Sin embargo, en su homilía no denunció las detenciones, el destierro de obispos y sacerdotes, la vigilancia policial ni las restricciones a las manifestaciones públicas de fe en el país. En cambio, afirmó que “no podemos quedarnos callados” para pedir a los fieles tomar fotografías de la celebración y difundirlas, e incluso prometió enviar imágenes al pontífice para mostrarle “la catedral llena”, los predios y las calles de la procesión, como prueba de que la Iglesia en Managua está “viva, profundamente llena de fe”, frente a lo que calificó como “noticias falsas” sobre templos vacíos, baja asistencia y sacerdotes solos.
Sus palabras contrastan con los informes de organismos internacionales y defensores de derechos humanos que han documentado la represión sistemática contra el clero, las congregaciones religiosas y las expresiones públicas de fe en Nicaragua.

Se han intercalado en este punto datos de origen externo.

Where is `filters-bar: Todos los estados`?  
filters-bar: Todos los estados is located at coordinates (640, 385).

La Diócesis de Estelí, de las más perseguidas

El asedio contra el obispo emérito Mata confirma el ensañamiento particular del régimen contra la Diócesis de Estelí, una de las más golpeadas por la represión contra la Iglesia católica desde 2018. El informe Nicaragua: Una Iglesia Perseguida, elaborado por la investigadora Martha Patricia Molina, documenta al menos 81 agresiones contra esa diócesis, que además permanece sin obispo residencial, al igual que Matagalpa, Jinotega y Siuna, debido al destierro de religiosos.
Molina advierte que Estelí está obligada a funcionar “acéfala y con el 42% de su clero”, lo que ha recargado el trabajo pastoral de los sacerdotes que aún permanecen activos en Nicaragua, mientras otros han sido expulsados, perseguidos, han fallecido o no pueden ejercer su ministerio. Esa ofensiva forma parte de un patrón más amplio que incluye detenciones arbitrarias, vigilancia policial y paramilitar durante celebraciones religiosas, prohibición de procesiones, destierros, confiscaciones, cierre de congregaciones y obras sociales, campañas de desprestigio y discursos de odio contra el clero.

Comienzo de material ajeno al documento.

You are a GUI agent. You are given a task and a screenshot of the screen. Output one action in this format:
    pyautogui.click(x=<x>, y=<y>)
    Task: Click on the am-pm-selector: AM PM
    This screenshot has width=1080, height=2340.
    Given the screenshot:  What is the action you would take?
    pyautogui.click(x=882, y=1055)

Según el estudio de Molina, entre 2019 y julio de 2025 el régimen prohibió más de 16 564 actividades religiosas, mientras que el Informe sobre la libertad religiosa en el mundo 2025 de Ayuda a la Iglesia Necesitada concluyó que ese año se intensificó la hostilidad oficial contra las Iglesias, con graves violaciones a este derecho fundamental.